[Study text]

On whether MCM accepted the contracts' benefits, here, too, KCK alleged more than enough. In MCM's view, KCK never alleged that the monetary advances flowed directly to MCM. Defs.' Reply Br. at 6. But KCK paid MCM's subcontractors to keep them afloat and operating so that they could perform services for MCM. The allegations, viewed in KCK's favor (and viewed with just plain common sense), establish that MCM benefited from the subcontractors' solvency, because they could continue to perform their obligations under the General Contract. See First Am. Compl. ¶¶ 3 ("[o]n a regular basis, MCM, JEI and MTS struggled to make payroll or cover expenses"), 4. ("[t]o stay above water ... MCM, JEI, and MTS induced Plaintiff to advance the $1.1. million"), 68 ("Mardigian said MCM, JEI, and MTS would be unable to remove the metal Plaintiff already had contracted for without additional funds ... [w]e're broke"). KCK adequately alleged that MCM knew about the contracts, benefitted from them, and ratified them. The ratification theory survives.

b. Actual Authority

Aside from ratification, KCK also has adequately alleged that Jenkins and MTC had actual authority to bind MCM. The general rule is that a principal is bound by a contract executed by the principal's agent, so long as the agent acted with actual (or apparent) authority and the parties understood that the agent was acting on behalf of the principal. Lawcock v. U.S. Trotting Ass'n, 204 N.E.2d 802, 804 (Ill. App. Ct. 1965) (cleaned up). Actual authority may be express or implied. C.A.M. Affiliates, Inc. v. First American Title Ins. Co, 715 N.E.2d 778, 783 (Ill. 1999). An agent has express actual authority when the principal explicitly grants the agent the authority to perform a particular act. Id. In contrast, implied actual authority arises from the surrounding facts and circumstances, rather than an explicit grant of authority. Wasleff v. Dever, 550 N.E.2d 1132, 1138 (Ill. 1990). An agent has implied authority to do anything reasonably necessary to effectively execute the express authority wielded by the agent. Advance Mortg. Corp. v. Concordia Mut. Life Ass'n, 481 N.E.2d 1025, 1029 (Ill. App. Ct. 1985). Either way, only the words or conduct of the alleged principal, not the alleged agent, can establish the [actual or apparent] authority of an agent. Opp v. Wheaton Van Lines, Inc., 231 F.3d 1060, 1064 (7th Cir. 2000).

Here, KCK adequately alleged that Jenkins and MTS had actual authority to bind MCM to the contracts. To start, MCM and Jenkins entered into an addendum that authorized Jenkins to sell scrap from the site:

[Jenkins] shall prepare all scrap identified by Contractor for sale by the Contractor in a manner as directed by Contractor to yield the highest sales price, but not to exceed industry standards for processing of demolition scrap. Other [property, plant, and equipment] shall be identified and segregated for sale by [Jenkins] and sold by [Jenkins] on behalf of the Contractor as an asset sale so long as the sale of the [property, plant, and equipment] exceeds the scrap value of the items identified.
Counterclaims, Exh. B, Jenkins Contract at 11. Read in the light most favorable to KCK, this provision authorizes Jenkins to enter contracts on behalf of MCM to sell scrap from the site.

[/Study text]
[Record extracts]

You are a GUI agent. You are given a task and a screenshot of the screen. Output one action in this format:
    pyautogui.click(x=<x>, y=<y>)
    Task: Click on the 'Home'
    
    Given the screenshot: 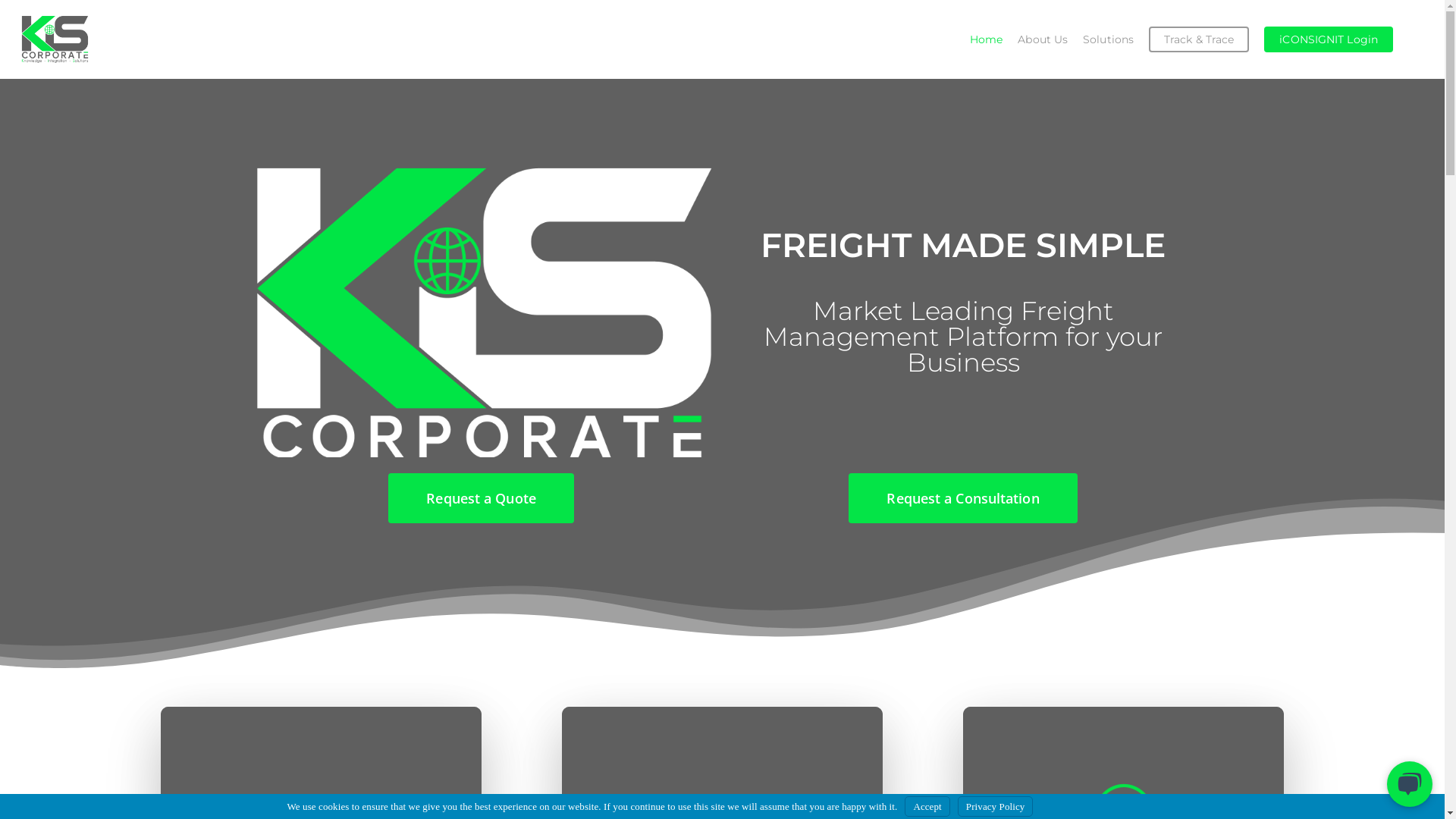 What is the action you would take?
    pyautogui.click(x=961, y=38)
    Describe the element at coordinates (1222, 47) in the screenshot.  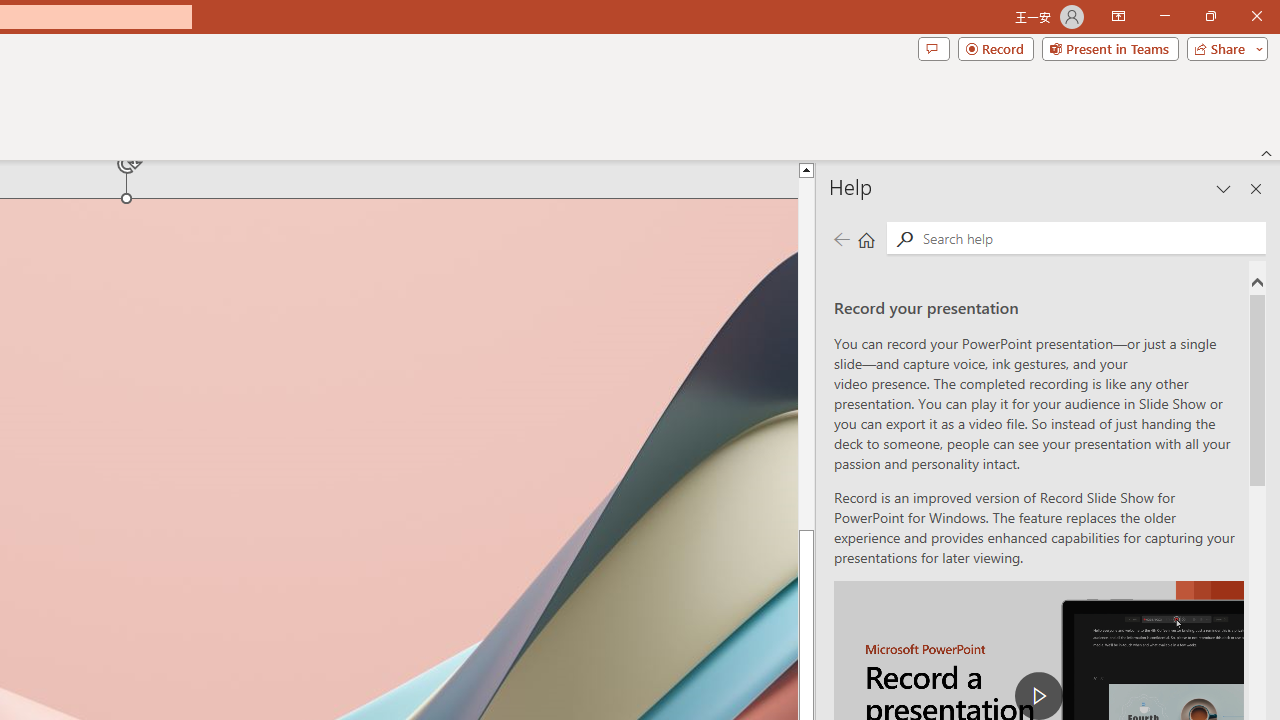
I see `'Share'` at that location.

[/Record extracts]

# Parts of the exercise:
1. Using the opinion on agency authority, mark each statement (a), (b), and (c) yes or no, and quote the exact words of the opinion that decide it. (a) Implied actual authority arises from an explicit grant of authority by the principal. (b) Only the words or conduct of the alleged principal can establish an agent's authority. (c) MCM contended that KCK never alleged the monetary advances flowed directly to MCM.
2. Take the opinion on agency authority further, starting after its last sentence.
The data entries are separate material and have no connection to the opinion on agency authority.

# Responses for each task:
1.
(a) No: "implied actual authority arises from the surrounding facts and circumstances, rather than an explicit grant of authority."
(b) Yes: "only the words or conduct of the alleged principal, not the alleged agent, can establish the [actual or apparent] authority of an agent."
(c) Yes: "In MCM's view, KCK never alleged that the monetary advances flowed directly to MCM."

2.
Typically, a district court can consider documents attached to a motion to dismiss as part of the pleadings "if they are referred to in the plaintiff's complaint and are central to [the] claim." Mueller v. Apple Leisure Corp., 880 F.3d 890, 895 (7th Cir. 2018) (quoting 188 LLC v. Trinity Indus., Inc., 300 F.3d 730, 735 (7th Cir. 2002)). Here, the Jenkins Contract was attached as an Exhibit to MCM's Counterclaims, which is formally a separate pleading from the First Amended Complaint. But KCK references the Jenkins Contract repeatedly in the First Amended Complaint, and it is central to its breach of contract claims, First Am. Compl. ¶¶ 1, 22; nor does anyone contest the contract's authenticity. So consideration of the Jenkins Contract does not require converting the dismissal motion into a summary judgment motion.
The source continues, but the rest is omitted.